/---

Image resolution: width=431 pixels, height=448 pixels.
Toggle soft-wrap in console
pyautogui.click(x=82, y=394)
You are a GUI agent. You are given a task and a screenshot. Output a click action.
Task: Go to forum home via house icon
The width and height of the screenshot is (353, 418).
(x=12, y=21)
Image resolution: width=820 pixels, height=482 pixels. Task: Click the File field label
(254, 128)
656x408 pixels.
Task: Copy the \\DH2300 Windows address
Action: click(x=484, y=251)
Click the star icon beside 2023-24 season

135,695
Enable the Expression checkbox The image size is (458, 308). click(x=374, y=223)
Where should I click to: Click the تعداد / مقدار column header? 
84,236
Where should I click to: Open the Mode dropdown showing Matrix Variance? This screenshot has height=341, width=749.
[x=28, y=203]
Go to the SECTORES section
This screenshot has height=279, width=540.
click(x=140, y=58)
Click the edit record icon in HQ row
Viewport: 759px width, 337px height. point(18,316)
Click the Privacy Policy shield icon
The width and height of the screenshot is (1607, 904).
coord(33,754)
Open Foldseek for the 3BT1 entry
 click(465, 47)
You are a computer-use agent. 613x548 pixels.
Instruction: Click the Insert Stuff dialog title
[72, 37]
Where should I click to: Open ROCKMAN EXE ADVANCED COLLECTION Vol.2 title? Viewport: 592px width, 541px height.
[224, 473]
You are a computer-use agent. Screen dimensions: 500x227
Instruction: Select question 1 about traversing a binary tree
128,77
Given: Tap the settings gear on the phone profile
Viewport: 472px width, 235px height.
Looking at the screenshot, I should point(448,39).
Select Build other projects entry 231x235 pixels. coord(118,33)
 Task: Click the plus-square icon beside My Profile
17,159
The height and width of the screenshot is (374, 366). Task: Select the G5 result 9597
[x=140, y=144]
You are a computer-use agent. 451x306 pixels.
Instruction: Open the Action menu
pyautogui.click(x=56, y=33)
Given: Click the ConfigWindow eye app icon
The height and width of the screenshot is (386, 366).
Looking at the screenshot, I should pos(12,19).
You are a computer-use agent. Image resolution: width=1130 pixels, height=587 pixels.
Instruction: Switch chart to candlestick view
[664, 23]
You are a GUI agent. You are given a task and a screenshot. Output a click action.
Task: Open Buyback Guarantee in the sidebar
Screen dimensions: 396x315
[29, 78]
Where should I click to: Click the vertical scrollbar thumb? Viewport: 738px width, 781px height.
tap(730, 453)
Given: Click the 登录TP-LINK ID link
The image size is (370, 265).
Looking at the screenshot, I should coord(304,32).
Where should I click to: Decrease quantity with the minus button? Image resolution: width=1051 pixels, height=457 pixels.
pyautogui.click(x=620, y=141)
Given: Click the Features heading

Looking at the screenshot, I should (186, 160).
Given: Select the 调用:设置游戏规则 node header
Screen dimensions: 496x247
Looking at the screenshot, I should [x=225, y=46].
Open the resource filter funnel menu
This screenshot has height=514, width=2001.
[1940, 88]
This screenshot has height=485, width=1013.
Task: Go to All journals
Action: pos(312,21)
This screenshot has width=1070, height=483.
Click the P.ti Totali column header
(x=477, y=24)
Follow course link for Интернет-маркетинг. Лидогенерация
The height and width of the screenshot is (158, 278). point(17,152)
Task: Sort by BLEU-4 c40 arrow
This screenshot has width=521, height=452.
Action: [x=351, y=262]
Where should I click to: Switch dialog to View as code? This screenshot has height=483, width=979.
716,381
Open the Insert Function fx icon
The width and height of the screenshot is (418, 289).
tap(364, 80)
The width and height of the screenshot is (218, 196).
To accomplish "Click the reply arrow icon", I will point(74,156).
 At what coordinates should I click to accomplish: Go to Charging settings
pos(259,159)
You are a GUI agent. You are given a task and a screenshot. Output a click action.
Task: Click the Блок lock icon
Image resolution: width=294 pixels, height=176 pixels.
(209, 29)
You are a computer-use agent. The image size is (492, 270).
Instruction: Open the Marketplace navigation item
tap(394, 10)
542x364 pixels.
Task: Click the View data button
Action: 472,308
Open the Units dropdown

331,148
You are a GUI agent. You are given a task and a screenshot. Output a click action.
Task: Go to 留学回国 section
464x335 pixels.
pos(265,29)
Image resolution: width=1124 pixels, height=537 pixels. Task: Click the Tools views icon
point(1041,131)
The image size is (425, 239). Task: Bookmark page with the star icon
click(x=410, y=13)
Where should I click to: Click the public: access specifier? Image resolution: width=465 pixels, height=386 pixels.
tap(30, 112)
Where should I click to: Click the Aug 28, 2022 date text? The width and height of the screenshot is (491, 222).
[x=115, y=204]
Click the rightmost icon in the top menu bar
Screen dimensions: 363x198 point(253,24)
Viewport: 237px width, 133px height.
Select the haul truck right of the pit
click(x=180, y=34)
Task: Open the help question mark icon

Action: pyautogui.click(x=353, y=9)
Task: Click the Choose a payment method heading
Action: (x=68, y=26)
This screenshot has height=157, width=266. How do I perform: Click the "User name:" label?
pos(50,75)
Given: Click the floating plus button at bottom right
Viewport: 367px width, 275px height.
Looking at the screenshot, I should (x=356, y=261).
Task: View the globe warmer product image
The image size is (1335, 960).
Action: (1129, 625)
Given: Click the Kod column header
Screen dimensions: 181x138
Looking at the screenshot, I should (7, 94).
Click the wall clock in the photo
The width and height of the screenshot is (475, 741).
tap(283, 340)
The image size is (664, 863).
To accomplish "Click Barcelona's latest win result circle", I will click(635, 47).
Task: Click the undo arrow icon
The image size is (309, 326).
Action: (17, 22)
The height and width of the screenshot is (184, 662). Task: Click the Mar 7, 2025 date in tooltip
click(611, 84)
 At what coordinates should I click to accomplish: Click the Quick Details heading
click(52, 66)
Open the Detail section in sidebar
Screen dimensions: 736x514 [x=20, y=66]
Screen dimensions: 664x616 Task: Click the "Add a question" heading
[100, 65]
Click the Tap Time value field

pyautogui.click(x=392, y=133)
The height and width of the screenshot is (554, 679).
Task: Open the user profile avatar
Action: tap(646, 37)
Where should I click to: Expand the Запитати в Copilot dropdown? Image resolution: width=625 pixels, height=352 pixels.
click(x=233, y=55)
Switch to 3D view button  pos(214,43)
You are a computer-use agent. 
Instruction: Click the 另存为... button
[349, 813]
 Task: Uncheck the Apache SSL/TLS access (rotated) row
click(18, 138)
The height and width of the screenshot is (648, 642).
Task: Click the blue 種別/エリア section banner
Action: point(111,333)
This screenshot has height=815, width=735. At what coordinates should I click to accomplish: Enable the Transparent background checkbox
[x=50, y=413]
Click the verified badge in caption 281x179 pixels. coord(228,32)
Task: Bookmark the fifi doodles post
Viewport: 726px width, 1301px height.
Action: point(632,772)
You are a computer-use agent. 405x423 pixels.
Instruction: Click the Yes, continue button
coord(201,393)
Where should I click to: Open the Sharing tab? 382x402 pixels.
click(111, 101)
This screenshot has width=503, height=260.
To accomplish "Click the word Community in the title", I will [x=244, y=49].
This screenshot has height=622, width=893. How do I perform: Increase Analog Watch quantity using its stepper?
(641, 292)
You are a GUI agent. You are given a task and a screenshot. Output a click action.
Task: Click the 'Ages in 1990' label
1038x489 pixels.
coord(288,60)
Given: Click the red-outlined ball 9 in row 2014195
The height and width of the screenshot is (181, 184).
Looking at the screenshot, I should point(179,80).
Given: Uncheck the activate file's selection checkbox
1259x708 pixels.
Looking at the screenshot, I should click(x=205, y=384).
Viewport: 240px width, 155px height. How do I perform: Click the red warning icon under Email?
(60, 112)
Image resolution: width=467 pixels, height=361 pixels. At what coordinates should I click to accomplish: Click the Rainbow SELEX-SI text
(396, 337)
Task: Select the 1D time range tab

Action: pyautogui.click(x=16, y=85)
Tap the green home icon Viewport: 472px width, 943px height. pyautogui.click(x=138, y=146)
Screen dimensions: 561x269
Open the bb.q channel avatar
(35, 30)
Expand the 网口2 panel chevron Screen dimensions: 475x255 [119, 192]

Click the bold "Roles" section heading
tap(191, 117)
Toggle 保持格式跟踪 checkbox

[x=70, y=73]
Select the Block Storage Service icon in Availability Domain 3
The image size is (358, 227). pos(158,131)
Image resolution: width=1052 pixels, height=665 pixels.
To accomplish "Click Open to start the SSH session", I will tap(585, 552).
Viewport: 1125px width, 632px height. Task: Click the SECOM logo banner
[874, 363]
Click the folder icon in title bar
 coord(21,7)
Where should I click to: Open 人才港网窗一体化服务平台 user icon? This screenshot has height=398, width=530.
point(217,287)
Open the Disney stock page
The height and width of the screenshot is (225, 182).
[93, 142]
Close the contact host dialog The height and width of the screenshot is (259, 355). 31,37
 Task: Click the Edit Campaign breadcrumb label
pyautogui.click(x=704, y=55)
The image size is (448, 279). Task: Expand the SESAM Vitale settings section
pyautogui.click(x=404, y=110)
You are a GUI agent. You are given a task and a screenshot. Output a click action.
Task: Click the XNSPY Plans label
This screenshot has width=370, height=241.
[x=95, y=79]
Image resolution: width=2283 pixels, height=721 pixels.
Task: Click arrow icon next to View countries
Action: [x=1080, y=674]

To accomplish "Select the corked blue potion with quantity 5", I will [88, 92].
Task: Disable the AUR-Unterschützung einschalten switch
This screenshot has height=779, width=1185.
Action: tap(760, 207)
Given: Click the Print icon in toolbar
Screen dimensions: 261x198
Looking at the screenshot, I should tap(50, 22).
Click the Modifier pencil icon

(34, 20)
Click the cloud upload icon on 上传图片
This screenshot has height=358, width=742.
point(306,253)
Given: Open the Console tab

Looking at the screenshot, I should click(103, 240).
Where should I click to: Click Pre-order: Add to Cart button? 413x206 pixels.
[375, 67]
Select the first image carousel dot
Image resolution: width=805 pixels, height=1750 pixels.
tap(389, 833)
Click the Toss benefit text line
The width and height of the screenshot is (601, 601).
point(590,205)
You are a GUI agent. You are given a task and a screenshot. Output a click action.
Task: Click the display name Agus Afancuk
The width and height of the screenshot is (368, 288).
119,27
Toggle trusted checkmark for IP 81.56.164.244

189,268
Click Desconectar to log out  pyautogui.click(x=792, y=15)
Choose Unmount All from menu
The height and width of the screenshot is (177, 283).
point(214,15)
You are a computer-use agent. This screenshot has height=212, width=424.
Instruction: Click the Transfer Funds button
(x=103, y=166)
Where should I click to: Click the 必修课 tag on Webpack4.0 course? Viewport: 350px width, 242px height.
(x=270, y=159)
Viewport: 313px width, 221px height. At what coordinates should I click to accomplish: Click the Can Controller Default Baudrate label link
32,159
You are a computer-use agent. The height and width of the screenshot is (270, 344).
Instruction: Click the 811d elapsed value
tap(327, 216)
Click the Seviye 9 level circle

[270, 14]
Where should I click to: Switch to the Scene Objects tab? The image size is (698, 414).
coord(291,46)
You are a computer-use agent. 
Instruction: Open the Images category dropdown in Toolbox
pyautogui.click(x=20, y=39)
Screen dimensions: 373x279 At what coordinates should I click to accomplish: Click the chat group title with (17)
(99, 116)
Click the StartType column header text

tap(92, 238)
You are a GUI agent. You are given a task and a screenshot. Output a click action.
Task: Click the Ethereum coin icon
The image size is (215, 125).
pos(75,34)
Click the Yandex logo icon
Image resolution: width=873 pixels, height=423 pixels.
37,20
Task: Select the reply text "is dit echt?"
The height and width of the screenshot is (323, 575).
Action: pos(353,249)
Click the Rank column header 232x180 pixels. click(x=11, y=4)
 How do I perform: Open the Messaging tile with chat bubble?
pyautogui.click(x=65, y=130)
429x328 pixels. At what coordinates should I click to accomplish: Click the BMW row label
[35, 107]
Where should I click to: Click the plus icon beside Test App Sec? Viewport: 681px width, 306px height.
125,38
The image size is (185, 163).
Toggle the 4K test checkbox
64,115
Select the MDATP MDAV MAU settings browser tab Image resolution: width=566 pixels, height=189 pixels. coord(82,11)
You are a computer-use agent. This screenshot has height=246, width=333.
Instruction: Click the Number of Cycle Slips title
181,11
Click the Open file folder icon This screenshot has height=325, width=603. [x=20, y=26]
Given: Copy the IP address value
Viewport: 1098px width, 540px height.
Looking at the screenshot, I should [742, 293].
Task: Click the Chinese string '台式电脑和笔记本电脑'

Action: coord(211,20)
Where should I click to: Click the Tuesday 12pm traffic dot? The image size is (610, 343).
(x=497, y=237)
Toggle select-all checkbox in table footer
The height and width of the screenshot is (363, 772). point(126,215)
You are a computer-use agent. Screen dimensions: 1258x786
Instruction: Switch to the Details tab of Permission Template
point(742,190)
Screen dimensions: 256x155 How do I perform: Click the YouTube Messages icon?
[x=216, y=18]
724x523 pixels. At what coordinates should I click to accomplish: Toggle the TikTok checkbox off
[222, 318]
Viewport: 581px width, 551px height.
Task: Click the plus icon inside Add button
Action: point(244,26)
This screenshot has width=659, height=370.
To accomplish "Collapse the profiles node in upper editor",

\---

▸ Assignment: Please count the lines in the records that contain "will" and reply with the count alone.

▸ Output below: 5